Public mandates, market pressures squeeze Postal Service
Agency expects to lose more than $1 billion this year.
Landmark legislation passed in December 2006 got the U.S. Postal Service off GAO's high-risk list and gave the massive agency new flexibility. But 14 months later, the Postal Service is losing billions of dollars and, according to many observers, remains hampered by an unsustainable conflict between public mandates and private-sector pressure.
Postmaster General John Potter is expected to tell a Senate Homeland Security and Governmental Affairs subcommittee Wednesday that while the sweeping reform law creates "tremendous opportunities" the self-supporting agency faces a bleak short-term financial picture and a tough to-do list.
Many experts go further. In the face of competition from private carriers and e-mail, the Postal Service cannot keep providing universal service while hamstrung by limits on its control over prices and labor costs, said Murray Comarow, a senior fellow at the National Academy of Public Administration and longtime postal service observer.
"Unless something gives, they are going to be in bigger and bigger trouble," Comarow said. "I don't think there's any question that this bill will have to be amended some way if the Postal Service is to maintain its position in the American economy."
Including a one-time charge, the agency lost $5 billion in fiscal 2007. It expects to lose more than $1 billion this year. The losses result in part from the economic slowdown, Potter told a House panel last week. But the agency also faces an irreversible decline in first class mail volume, he said.
The Postal Service could add some revenue through rate increases. But under last year's legislation, rates for most business mailings are capped, leaving the agency to make up for lost business through cost-cutting. There the Postal Service has had some success, increasing productivity over the last decade while reducing its workforce through attrition by 100,000 to about 786,000.
The agency has said it is cutting costs through steps like installing new mail sorting machines and setting prices that reflect the cost of moving mail. But observers said the Postal Service cannot keep cutting without considering politically charged issues such as contracting out more mail delivery routes and consolidating postal operations.

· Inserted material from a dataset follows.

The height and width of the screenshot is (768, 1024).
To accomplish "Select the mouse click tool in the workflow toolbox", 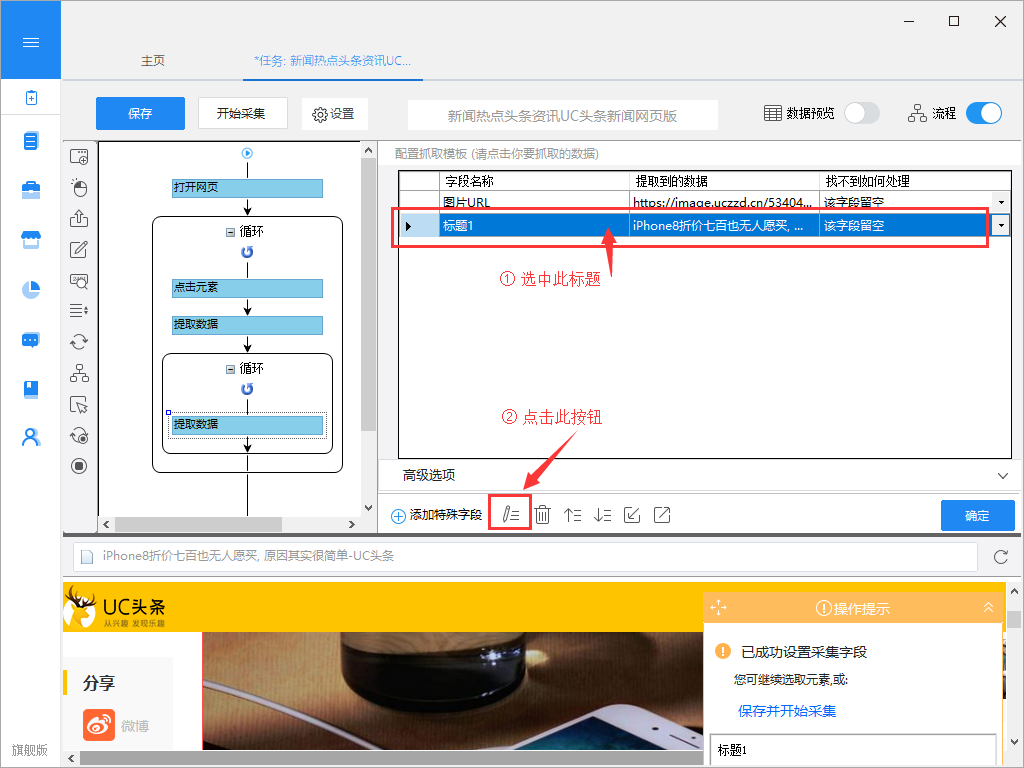I will tap(79, 188).
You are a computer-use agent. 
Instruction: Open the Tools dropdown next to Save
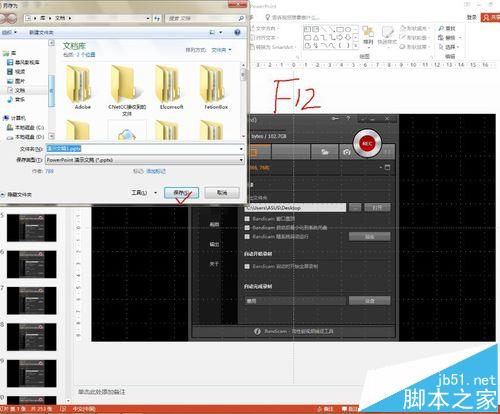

"Most of the low-hanging fruit has been picked," said Robert Schrum of the conservative Lexington Institute, noting about 80 percent of the Postal Service's costs are labor-related.
The agency faces congressional resistance to its efforts to consolidate mail-processing centers. And Comarow said it has been regularly outpoliticked by its large and active unions, which benefit from the guarantee of binding arbitration if contract disputes go unresolved.
For example, Comarow observed that during negotiations last summer with the National Association of Letter Carriers, the Postal Service proposed outsourcing some new urban mail routes. But after bills opposing the outsourcing of any routes were introduced in the House and Senate, the agency capitulated, agreeing to a moratorium on outsourcing routes in major cities.
Still, changes to the Postal Reform Act could occur. Senate Homeland Security and Governmental Affairs Financial Management Subcommittee Chairman Thomas Carper, D-Del., has said he will use Wednesday's hearing to examine if more legislative changes are needed.
And in studies that could produce far-reaching proposals, GAO and the Postal Regulatory Commission are required to produce reports on whether Postal Service should maintain its universal delivery obligation and its monopoly over letter delivery.